**** Dataset excerpts
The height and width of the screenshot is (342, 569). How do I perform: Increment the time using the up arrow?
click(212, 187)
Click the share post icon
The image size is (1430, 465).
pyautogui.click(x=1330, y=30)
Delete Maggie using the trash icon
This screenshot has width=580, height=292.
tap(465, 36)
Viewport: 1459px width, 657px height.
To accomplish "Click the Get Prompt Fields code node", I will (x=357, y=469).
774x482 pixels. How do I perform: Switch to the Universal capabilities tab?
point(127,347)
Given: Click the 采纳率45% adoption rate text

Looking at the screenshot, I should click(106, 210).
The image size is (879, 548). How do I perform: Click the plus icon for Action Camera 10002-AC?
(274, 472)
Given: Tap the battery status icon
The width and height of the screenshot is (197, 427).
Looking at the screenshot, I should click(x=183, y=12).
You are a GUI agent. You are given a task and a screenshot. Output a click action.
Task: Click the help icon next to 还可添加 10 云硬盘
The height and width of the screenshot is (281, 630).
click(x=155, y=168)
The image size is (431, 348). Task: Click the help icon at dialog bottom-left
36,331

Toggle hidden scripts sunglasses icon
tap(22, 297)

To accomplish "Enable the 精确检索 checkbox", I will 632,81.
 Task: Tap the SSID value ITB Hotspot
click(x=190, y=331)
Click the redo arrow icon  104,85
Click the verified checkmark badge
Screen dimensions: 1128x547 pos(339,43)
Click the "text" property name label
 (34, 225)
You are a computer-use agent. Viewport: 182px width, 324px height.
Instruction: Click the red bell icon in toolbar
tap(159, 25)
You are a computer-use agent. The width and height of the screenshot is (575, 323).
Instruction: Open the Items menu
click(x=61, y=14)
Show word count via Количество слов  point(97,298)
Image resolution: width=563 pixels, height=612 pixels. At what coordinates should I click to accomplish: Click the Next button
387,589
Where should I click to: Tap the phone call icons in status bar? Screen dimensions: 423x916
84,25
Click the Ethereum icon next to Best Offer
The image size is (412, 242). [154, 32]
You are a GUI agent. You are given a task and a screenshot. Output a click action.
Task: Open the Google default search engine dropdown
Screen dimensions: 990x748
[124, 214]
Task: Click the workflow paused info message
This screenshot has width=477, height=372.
********
What the task requires> Tell how many lines in the data above hold "computer". Nothing but the number.

Your response> 2